KU professor publishes three books on African-American writers and their craft
LAWRENCE — For a University of Kansas professor who has dedicated his career to African-American literature, 2006-07 was a banner academic year.
John Edgar Tidwell, associate professor of English at KU, has published three books this year on prominent African-American writers and the experiences that helped shape their crafts.
Tidwell edited and contributed to books on Lawrence native and world-renowned poet Langston Hughes, acclaimed journalist and Kansan Frank Marshall Davis and African-American literary and cultural figure Sterling A. Brown.

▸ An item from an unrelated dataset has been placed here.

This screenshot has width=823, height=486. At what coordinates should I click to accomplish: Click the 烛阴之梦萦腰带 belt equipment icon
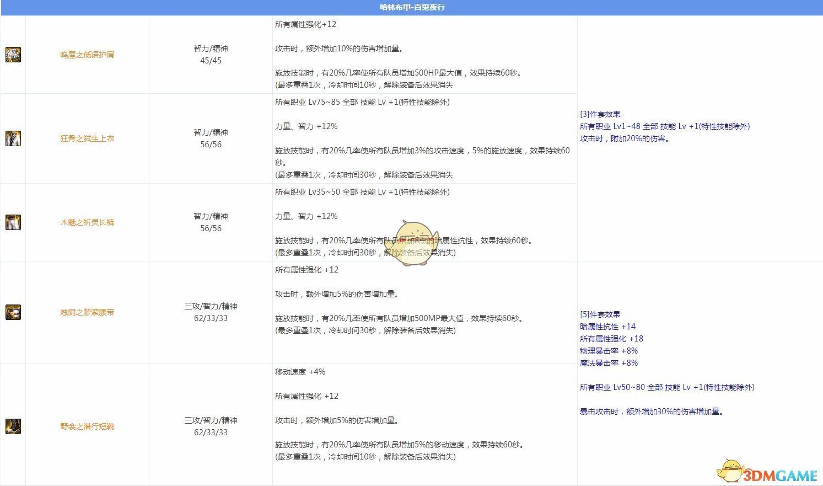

“Montage of a Dream: The Art and Life of Langston Hughes” is a comprehensive reassessment of the writer who spent his early years in Lawrence before becoming a nationally prominent poet, most closely associated with the Harlem Renaissance. Tidwell co-edited and contributed an essay to the book, which is the first reassessment of Hughes since 1971. His essay “The Sounds of Silence: Langston Hughes as a ‘Down Low’ Brother?” addresses the often contentious topic of Hughes’ sexual orientation.
“Writings of Frank Marshall Davis: A Voice of the Black Press” is Tidwell’s third on Davis, an Arkansas City native. The book is an exploration of Davis’ more than 30 years as a journalist. He wrote columns on the history of blues and jazz, book reviews, a World War II series titled “Passing Parade” and “Democracy: Hawaiian Style,” a column about his observations of Hawaiian life and culture, written after he moved to the Hawaiian territory in 1948.
Tidwell previously published “Livin’ the Blues,” Davis’ memoirs and “Black Moods: Collected Poems.” Together, the three books provide a multifaceted view of Davis’ engagement with political and cultural issues African-Americans and the whole nation faced in the middle decades of the 20th century.
“A Negro Looks at the South” is Tidwell’s third book of the year. Co-edited with Mark Sanders, a professor at Emory University, the book is a collection of unpublished observations left behind by the late Sterling A. Brown. In the 1940s, Brown researched and wrote about experiences of African-Americans in the South. He was particularly interested in documenting the responses they made to life under racial segregation or Jim Crow. The written accounts of his observations and formal research were preserved in the Moorland-Spingarn Research Center at Howard University, where Brown taught for more than 40 years.
The three books were feted at a recent ceremony at KU’s Spencer Research Library. Chancellor Robert Hemenway, who attended the ceremony, has lauded Tidwell’s work.
“These three books will stand as invaluable contributions to the body of work on some of America’s most important writers and cultural figures. I commend John Edgar Tidwell on his accomplishment and thank him for all he has done for KU and his students,” Hemenway said.
With Steven Tracy, a professor of University of Massachusetts, Tidwell is currently assembling “After Winter: Essays on the Art and Life of Sterling A. Brown.” He also continues work on “Oh Didn’t He Ramble: The Life of Sterling A. Brown,” the first biographical study of Brown’s career as a teacher, poet, literary historian, anthologist, folklorist and raconteur.